SDLGASDec 11, 2021

Hybrid Neural Networks for On-device Directional Hearing

arXiv:2112.05893v118 citations
Originality Incremental advance
AI Analysis

This addresses the problem of low-latency audio source separation for computationally-constrained wearables, though it is incremental as it builds on existing methods.

The paper tackled on-device directional hearing by developing a hybrid model that combines traditional beamformers with a lightweight neural net, achieving comparable performance to state-of-the-art models with a 5x reduction in model size, 4x reduction in computation per second, and 5x reduction in processing time.

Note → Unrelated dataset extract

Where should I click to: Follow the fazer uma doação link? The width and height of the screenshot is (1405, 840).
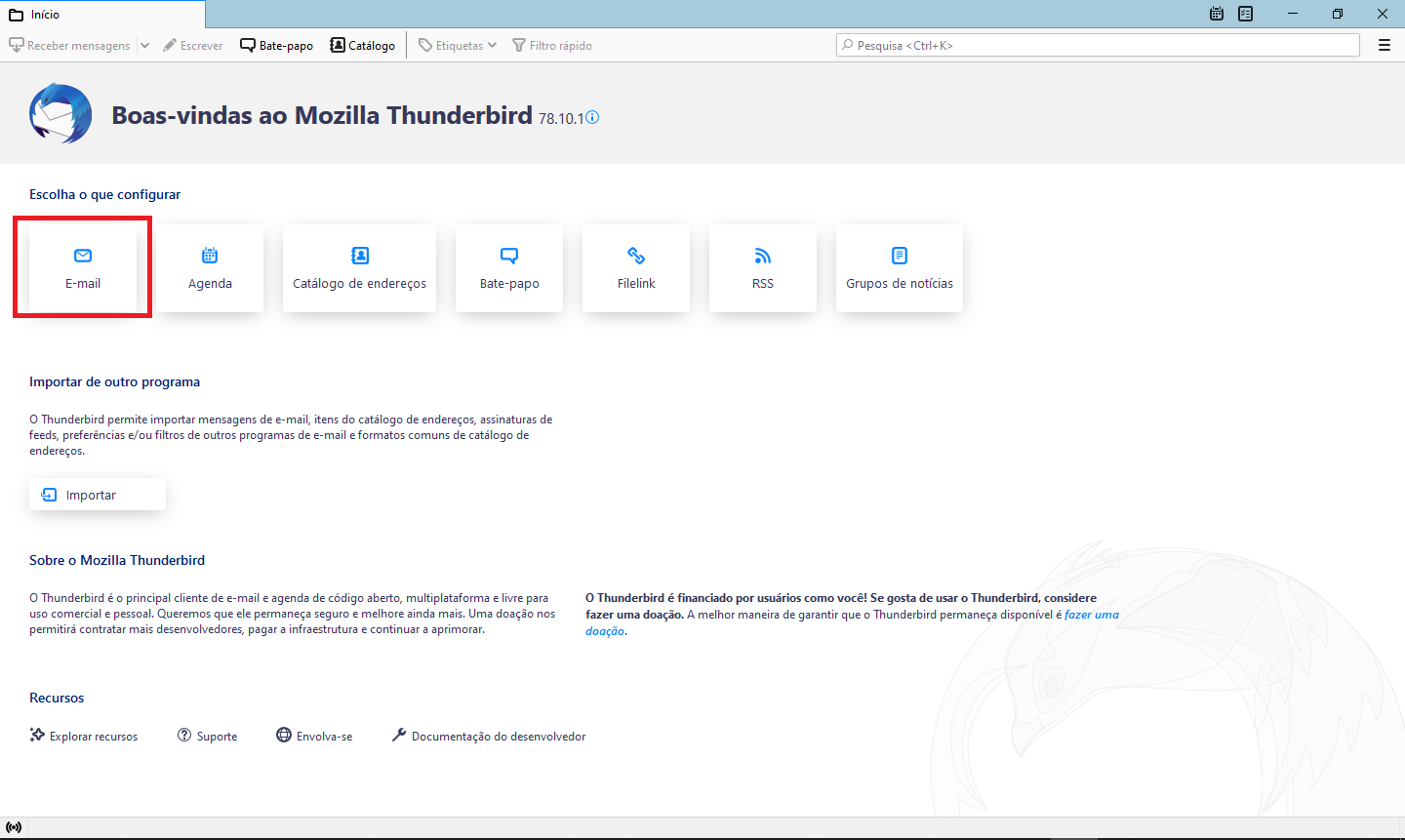point(1091,615)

On-device directional hearing requires audio source separation from a given direction while achieving stringent human-imperceptible latency requirements. While neural nets can achieve significantly better performance than traditional beamformers, all existing models fall short of supporting low-latency causal inference on computationally-constrained wearables. We present DeepBeam, a hybrid model that combines traditional beamformers with a custom lightweight neural net. The former reduces the computational burden of the latter and also improves its generalizability, while the latter is designed to further reduce the memory and computational overhead to enable real-time and low-latency operations. Our evaluation shows comparable performance to state-of-the-art causal inference models on synthetic data while achieving a 5x reduction of model size, 4x reduction of computation per second, 5x reduction in processing time and generalizing better to real hardware data. Further, our real-time hybrid model runs in 8 ms on mobile CPUs designed for low-power wearable devices and achieves an end-to-end latency of 17.5 ms.